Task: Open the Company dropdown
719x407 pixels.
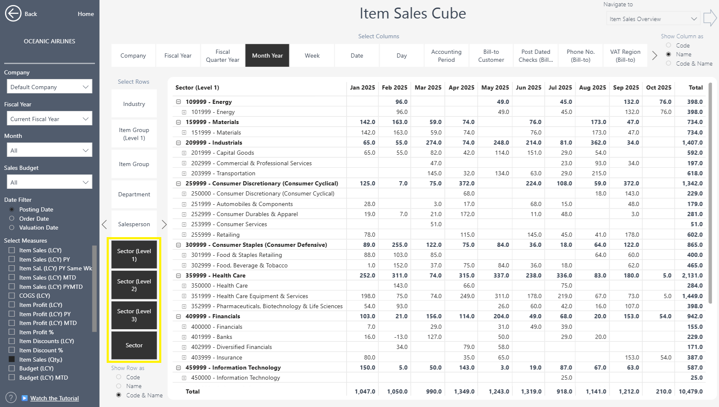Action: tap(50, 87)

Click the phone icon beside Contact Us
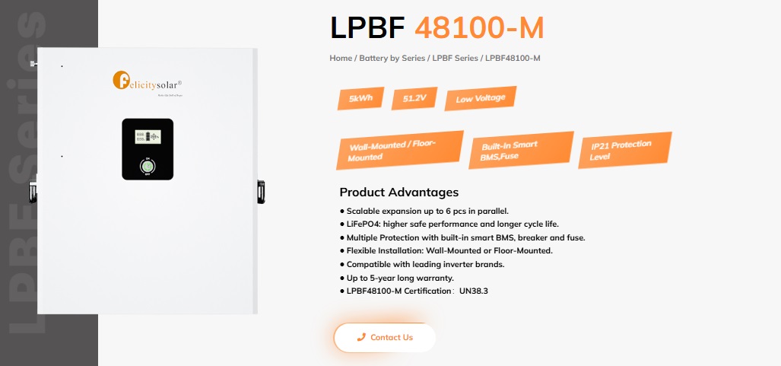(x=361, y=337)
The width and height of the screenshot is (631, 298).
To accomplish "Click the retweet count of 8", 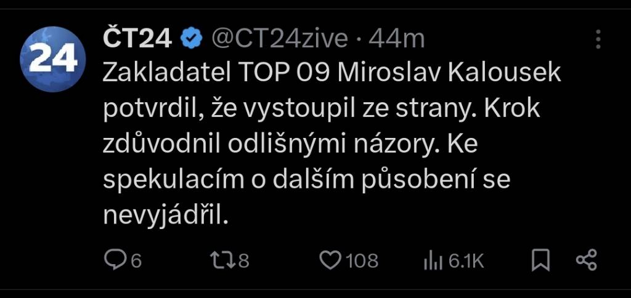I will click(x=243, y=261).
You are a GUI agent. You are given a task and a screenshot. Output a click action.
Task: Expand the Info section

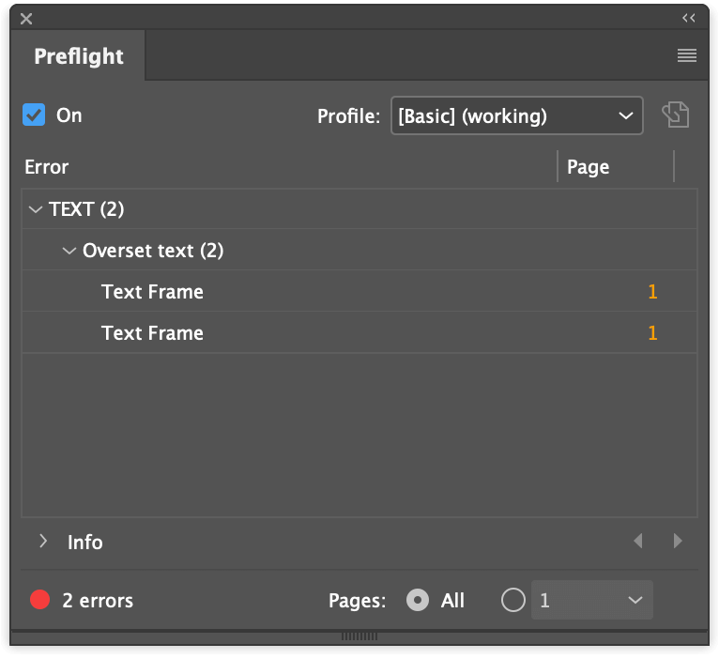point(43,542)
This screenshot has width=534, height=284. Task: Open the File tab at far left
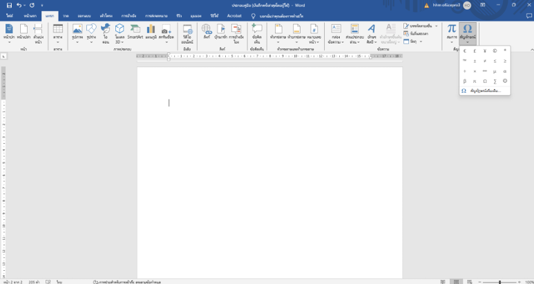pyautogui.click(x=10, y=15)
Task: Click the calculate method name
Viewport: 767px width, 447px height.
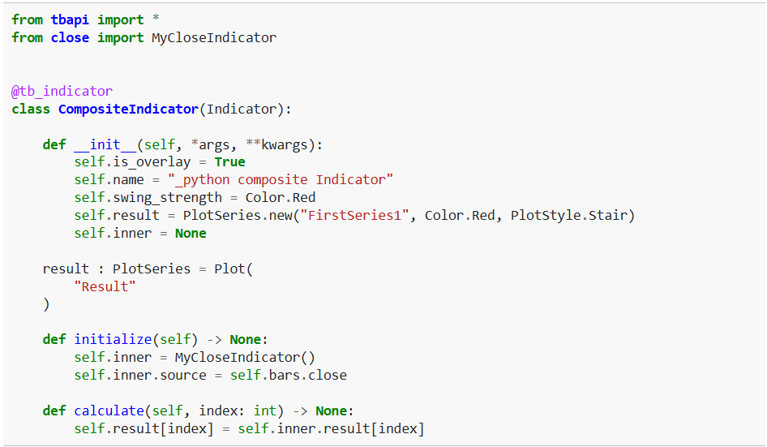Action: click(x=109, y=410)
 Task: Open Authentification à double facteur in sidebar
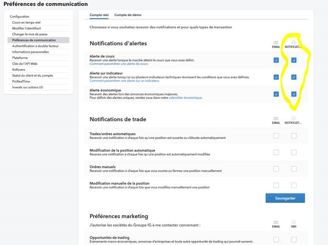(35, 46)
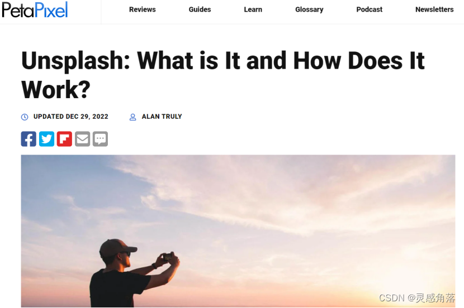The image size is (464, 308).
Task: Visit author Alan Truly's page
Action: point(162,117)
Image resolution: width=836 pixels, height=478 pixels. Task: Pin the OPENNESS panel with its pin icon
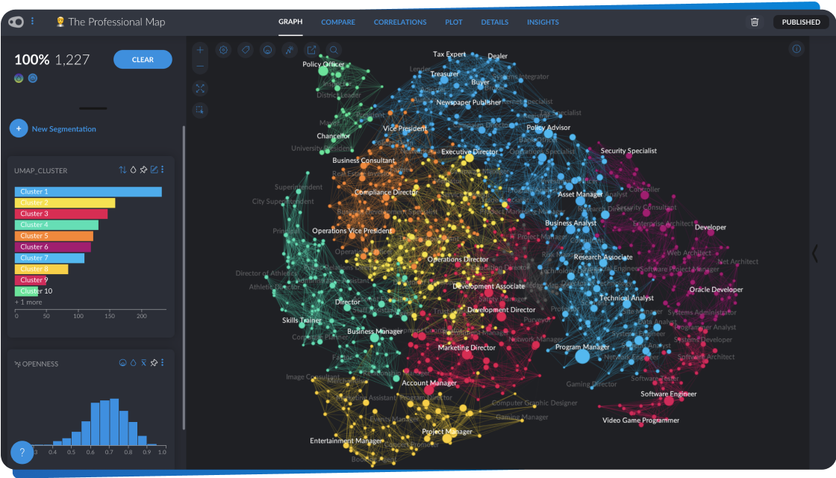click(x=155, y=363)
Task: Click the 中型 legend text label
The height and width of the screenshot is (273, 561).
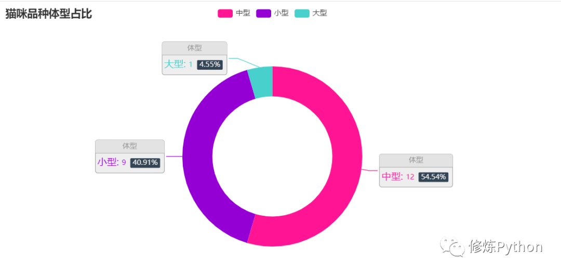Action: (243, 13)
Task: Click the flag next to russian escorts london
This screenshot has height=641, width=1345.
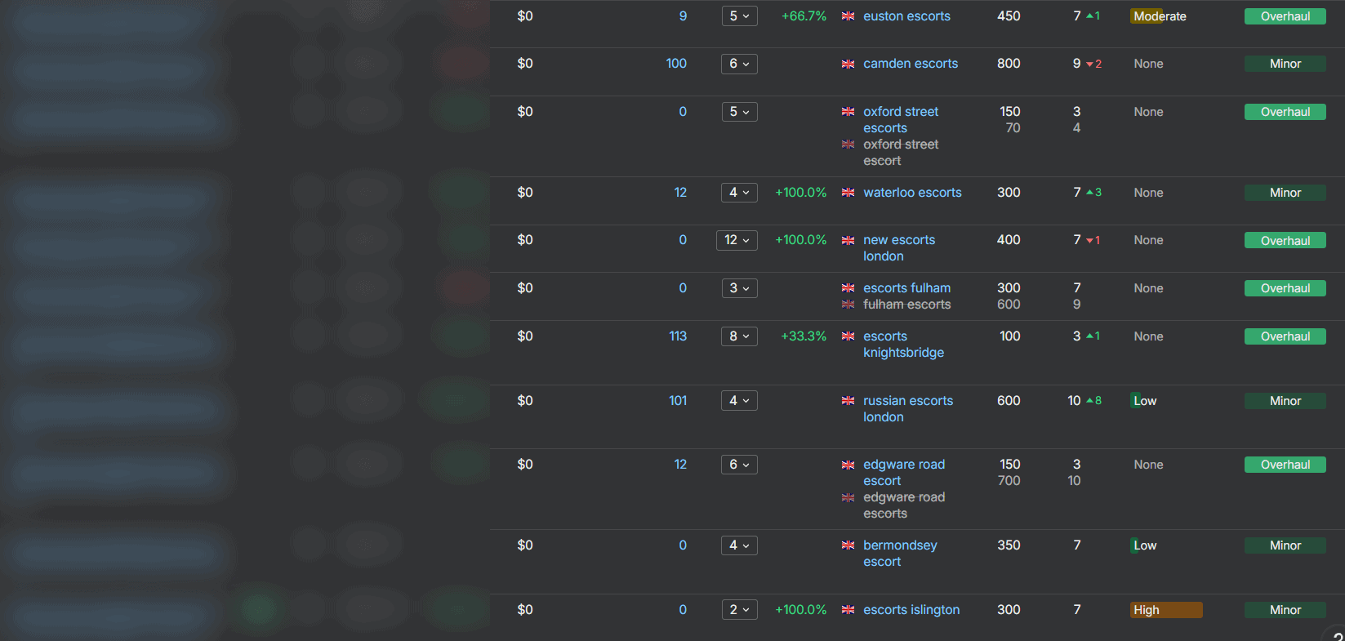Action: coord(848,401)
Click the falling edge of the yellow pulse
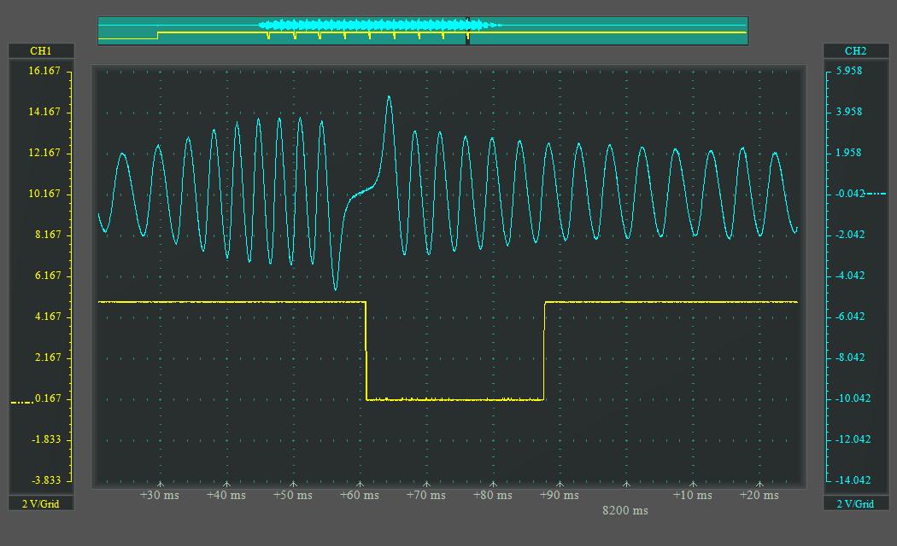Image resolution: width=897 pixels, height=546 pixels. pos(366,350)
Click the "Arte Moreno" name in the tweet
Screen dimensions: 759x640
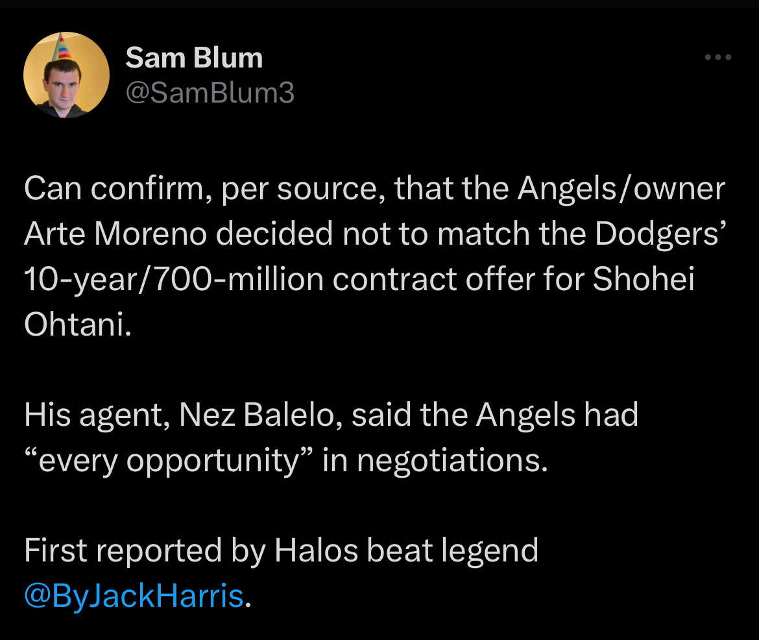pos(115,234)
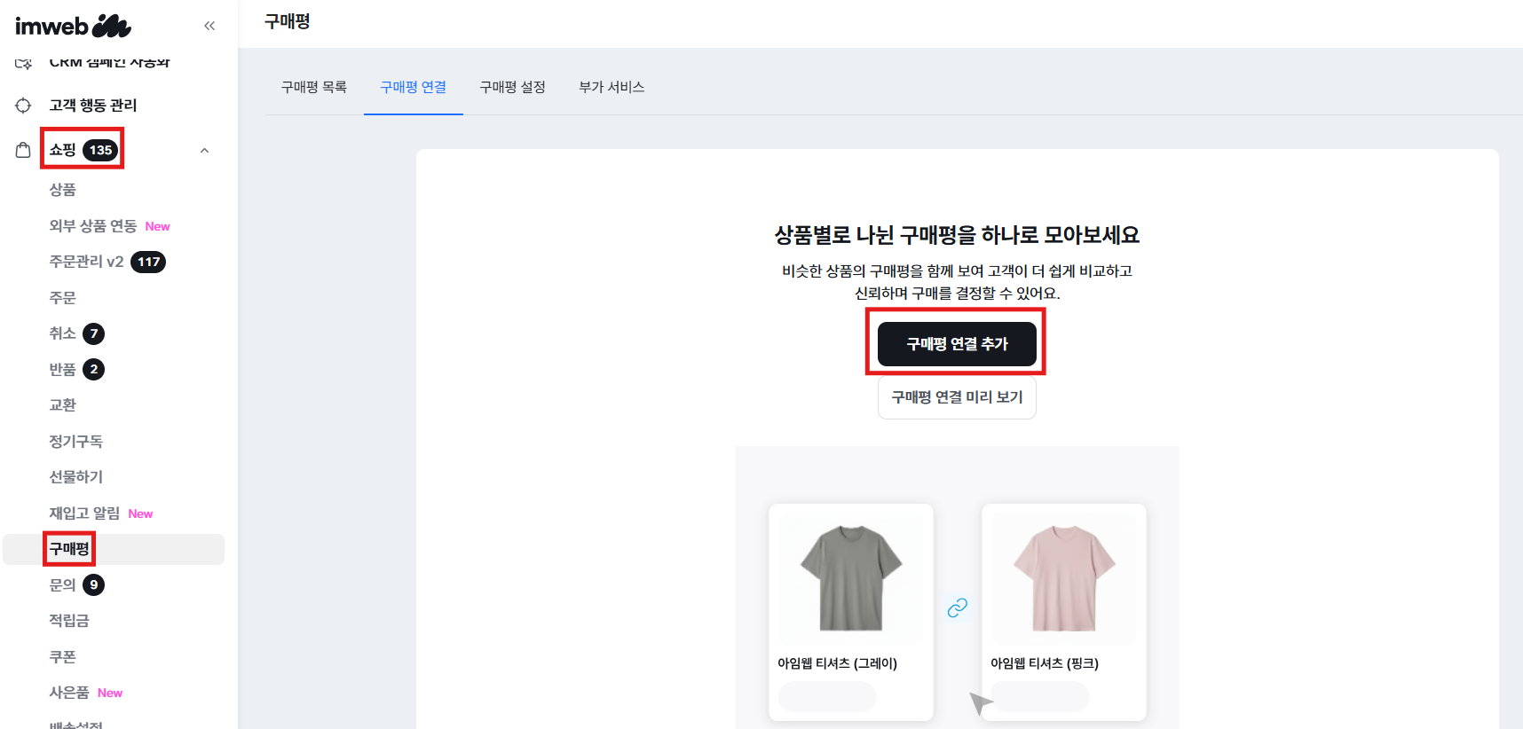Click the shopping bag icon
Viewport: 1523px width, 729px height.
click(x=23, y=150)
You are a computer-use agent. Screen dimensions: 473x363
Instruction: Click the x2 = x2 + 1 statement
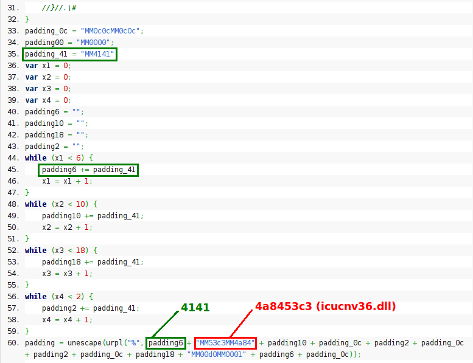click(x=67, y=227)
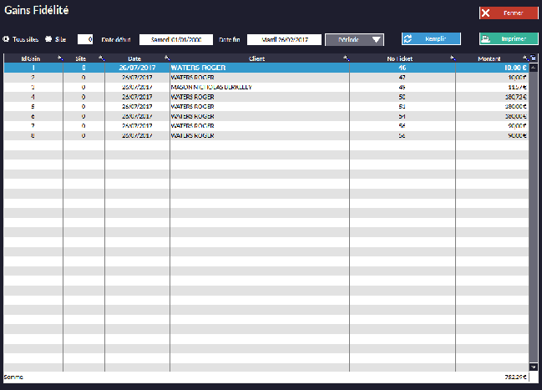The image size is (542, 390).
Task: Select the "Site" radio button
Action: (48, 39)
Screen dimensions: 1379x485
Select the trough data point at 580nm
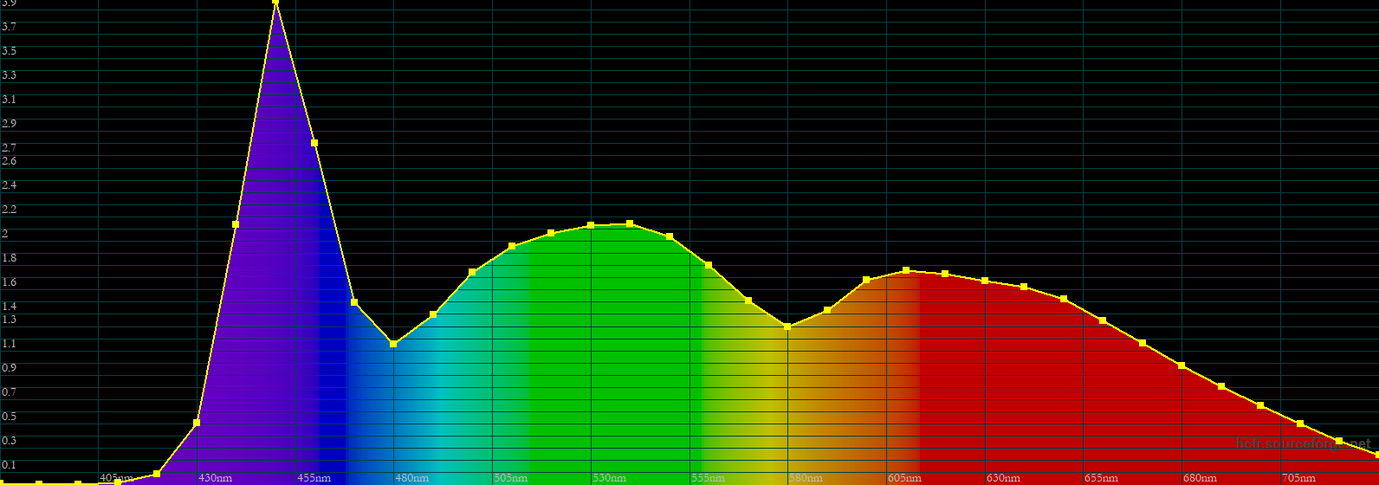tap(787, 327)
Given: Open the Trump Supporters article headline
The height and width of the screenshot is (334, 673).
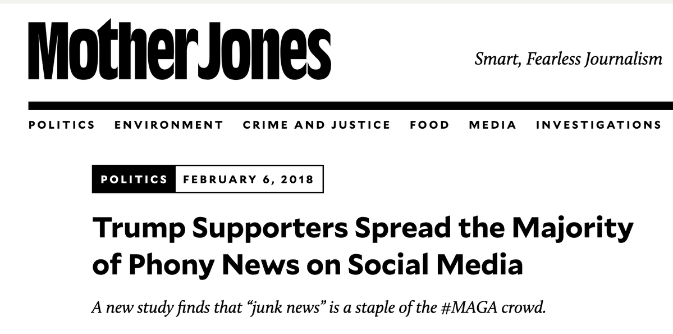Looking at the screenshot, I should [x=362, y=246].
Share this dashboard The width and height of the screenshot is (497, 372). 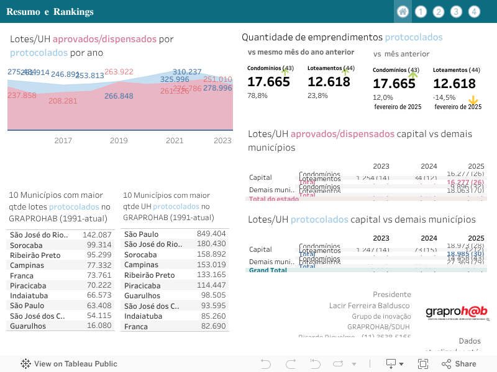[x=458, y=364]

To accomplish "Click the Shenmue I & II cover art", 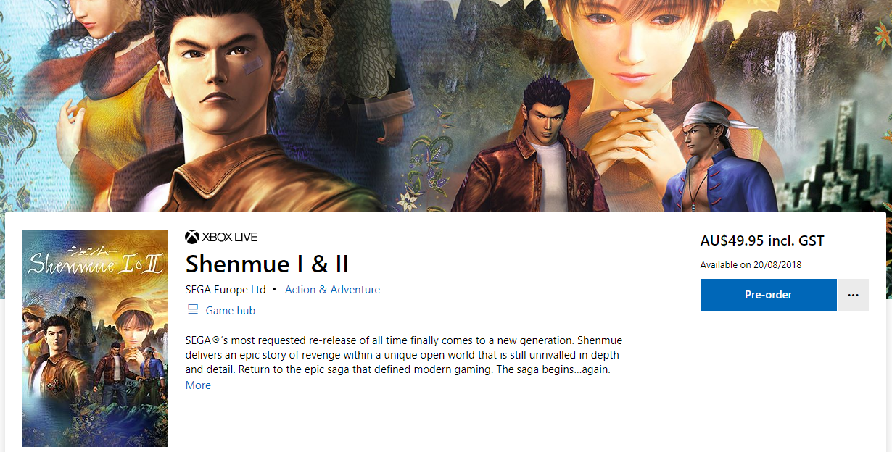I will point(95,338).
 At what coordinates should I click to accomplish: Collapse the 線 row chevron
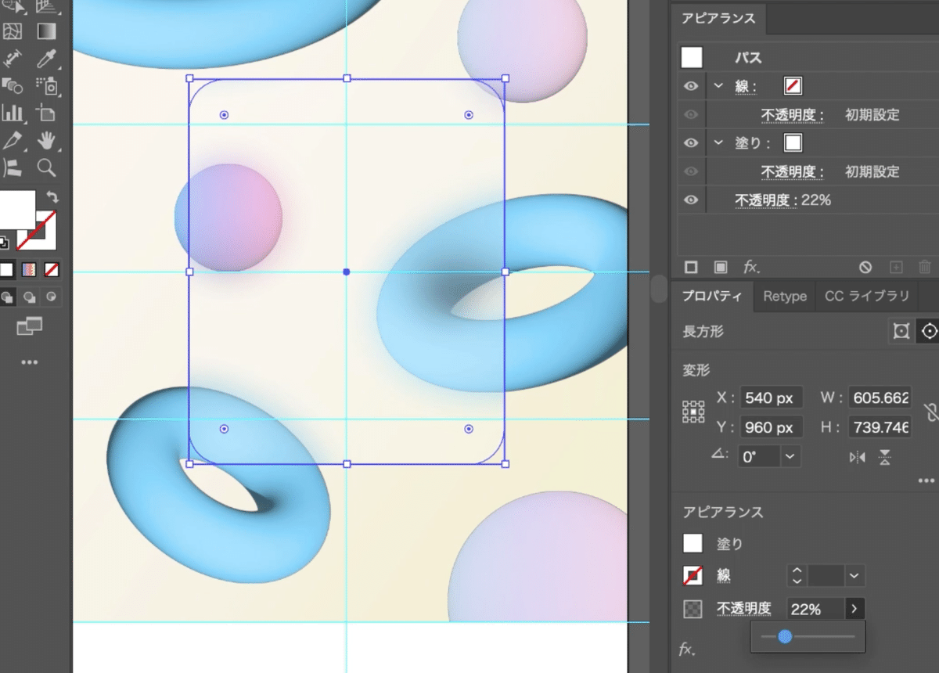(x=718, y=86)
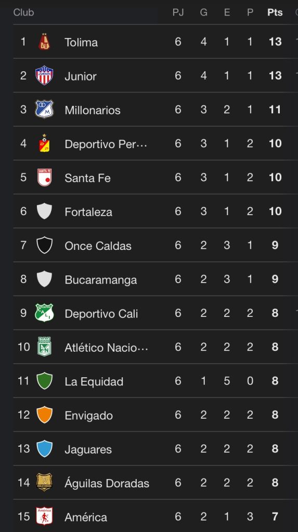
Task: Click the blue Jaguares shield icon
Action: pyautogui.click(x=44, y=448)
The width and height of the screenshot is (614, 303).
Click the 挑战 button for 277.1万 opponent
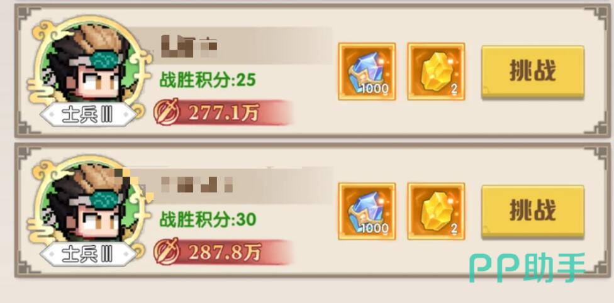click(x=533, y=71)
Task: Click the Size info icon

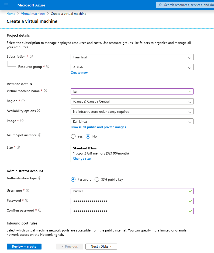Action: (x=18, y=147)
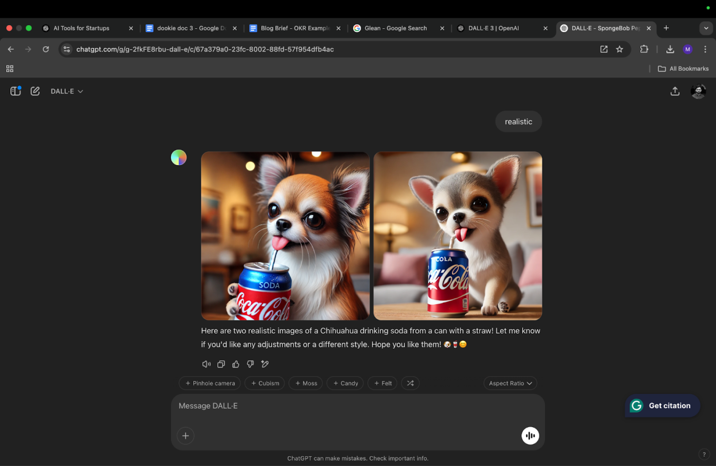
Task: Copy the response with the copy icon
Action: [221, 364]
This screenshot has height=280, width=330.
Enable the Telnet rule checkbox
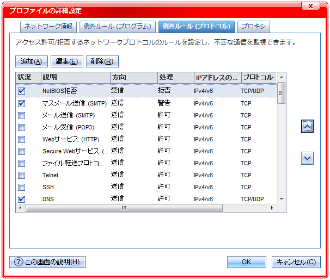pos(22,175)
━━━━
◆ **Problem to solve**:
Leave out every picture, and copy exactly the lines above starting at the one holding "Instruction: Click the x2 = x2 + 1 statement" and ending at the one holding "Given: Open the", no more and no less.

◆ **Output for this exercise**:
Instruction: Click the x2 = x2 + 1 statement
click(x=67, y=227)
The image size is (542, 390).
Task: Select the "Site" radio button
Action: (48, 39)
Screen dimensions: 1379x485
Select the trough data point at 580nm
tap(787, 327)
Given: Open the Trump Supporters article headline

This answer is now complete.